■ Work required
Reproduce the entries shown below only from the line with "Screen dimensions: 791x600" down to the line with "Tap the orange 货源 logo icon", keeping both end lines and copying each one exactly.

[[ Dataset extract, beginning ]]

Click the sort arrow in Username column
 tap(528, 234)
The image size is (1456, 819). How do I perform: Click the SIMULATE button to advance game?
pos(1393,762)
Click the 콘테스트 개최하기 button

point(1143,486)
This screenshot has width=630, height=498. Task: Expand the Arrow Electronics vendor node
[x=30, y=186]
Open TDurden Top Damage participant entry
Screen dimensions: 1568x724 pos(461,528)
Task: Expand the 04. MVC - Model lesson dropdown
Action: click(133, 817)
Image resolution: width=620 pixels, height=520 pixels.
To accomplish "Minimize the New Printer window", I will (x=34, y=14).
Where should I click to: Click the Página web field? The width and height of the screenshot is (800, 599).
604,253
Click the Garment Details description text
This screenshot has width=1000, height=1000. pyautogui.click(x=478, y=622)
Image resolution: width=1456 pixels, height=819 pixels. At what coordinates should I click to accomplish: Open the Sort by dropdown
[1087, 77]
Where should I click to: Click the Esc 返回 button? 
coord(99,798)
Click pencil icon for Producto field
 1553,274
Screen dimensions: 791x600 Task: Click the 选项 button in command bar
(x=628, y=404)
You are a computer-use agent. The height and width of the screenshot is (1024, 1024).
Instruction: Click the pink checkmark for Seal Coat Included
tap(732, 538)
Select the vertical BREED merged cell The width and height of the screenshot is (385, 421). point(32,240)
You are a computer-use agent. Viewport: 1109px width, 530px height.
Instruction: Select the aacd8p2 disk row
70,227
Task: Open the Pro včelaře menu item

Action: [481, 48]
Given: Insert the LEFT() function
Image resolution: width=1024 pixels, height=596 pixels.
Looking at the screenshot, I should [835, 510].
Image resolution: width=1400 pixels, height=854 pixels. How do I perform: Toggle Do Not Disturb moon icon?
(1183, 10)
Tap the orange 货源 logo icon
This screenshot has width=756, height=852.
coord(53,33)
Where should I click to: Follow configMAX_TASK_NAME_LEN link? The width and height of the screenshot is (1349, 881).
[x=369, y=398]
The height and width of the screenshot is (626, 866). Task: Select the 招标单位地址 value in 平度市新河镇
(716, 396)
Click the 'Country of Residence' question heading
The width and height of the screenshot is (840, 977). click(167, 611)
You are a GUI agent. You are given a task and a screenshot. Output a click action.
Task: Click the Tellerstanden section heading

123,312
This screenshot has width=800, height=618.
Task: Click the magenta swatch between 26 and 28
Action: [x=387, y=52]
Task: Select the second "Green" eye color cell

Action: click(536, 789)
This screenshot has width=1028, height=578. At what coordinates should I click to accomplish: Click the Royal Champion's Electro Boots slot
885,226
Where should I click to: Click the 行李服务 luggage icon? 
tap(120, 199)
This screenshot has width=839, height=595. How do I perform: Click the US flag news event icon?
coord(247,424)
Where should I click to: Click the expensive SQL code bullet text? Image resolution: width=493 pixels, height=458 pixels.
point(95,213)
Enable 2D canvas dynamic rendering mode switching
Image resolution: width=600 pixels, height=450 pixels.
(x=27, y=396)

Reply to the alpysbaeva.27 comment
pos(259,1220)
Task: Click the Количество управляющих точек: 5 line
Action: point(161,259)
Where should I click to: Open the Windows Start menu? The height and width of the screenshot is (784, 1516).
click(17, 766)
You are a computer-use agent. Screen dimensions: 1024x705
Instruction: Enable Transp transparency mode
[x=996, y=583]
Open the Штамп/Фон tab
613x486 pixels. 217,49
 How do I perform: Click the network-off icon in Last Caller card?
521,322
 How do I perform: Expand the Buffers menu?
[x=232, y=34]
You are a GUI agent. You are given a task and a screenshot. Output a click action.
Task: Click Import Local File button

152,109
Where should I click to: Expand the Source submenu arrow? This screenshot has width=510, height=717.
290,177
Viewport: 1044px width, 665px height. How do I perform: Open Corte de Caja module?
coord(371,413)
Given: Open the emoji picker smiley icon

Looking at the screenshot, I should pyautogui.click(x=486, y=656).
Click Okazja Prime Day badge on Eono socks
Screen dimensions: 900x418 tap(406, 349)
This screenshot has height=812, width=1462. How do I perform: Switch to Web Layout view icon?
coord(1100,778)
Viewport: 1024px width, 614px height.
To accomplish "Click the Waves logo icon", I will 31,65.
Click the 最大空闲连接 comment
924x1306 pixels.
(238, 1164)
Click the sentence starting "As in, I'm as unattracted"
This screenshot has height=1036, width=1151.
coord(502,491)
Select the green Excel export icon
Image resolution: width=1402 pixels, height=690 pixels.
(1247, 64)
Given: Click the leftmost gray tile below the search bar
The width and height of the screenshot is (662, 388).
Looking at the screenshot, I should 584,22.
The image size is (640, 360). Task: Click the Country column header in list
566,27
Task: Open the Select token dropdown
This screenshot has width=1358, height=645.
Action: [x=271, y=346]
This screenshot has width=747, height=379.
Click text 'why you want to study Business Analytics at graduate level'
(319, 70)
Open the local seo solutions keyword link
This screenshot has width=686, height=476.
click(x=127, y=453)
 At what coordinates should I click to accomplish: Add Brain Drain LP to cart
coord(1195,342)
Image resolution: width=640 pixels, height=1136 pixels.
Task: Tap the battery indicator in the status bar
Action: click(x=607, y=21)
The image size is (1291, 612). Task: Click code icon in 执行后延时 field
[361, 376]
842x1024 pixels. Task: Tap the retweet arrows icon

[[ Dataset extract, end ]]

■ Response to the task
Screen dimensions: 791x600 Task: Click the 选项 button in command bar
(x=628, y=404)
You are a computer-use agent. The height and width of the screenshot is (1024, 1024).
Instruction: Click the pink checkmark for Seal Coat Included
tap(732, 538)
Select the vertical BREED merged cell The width and height of the screenshot is (385, 421). point(32,240)
You are a computer-use agent. Viewport: 1109px width, 530px height.
Instruction: Select the aacd8p2 disk row
70,227
Task: Open the Pro včelaře menu item

Action: [481, 48]
Given: Insert the LEFT() function
Image resolution: width=1024 pixels, height=596 pixels.
Looking at the screenshot, I should [835, 510].
Image resolution: width=1400 pixels, height=854 pixels. How do I perform: Toggle Do Not Disturb moon icon?
(1183, 10)
Tap the orange 货源 logo icon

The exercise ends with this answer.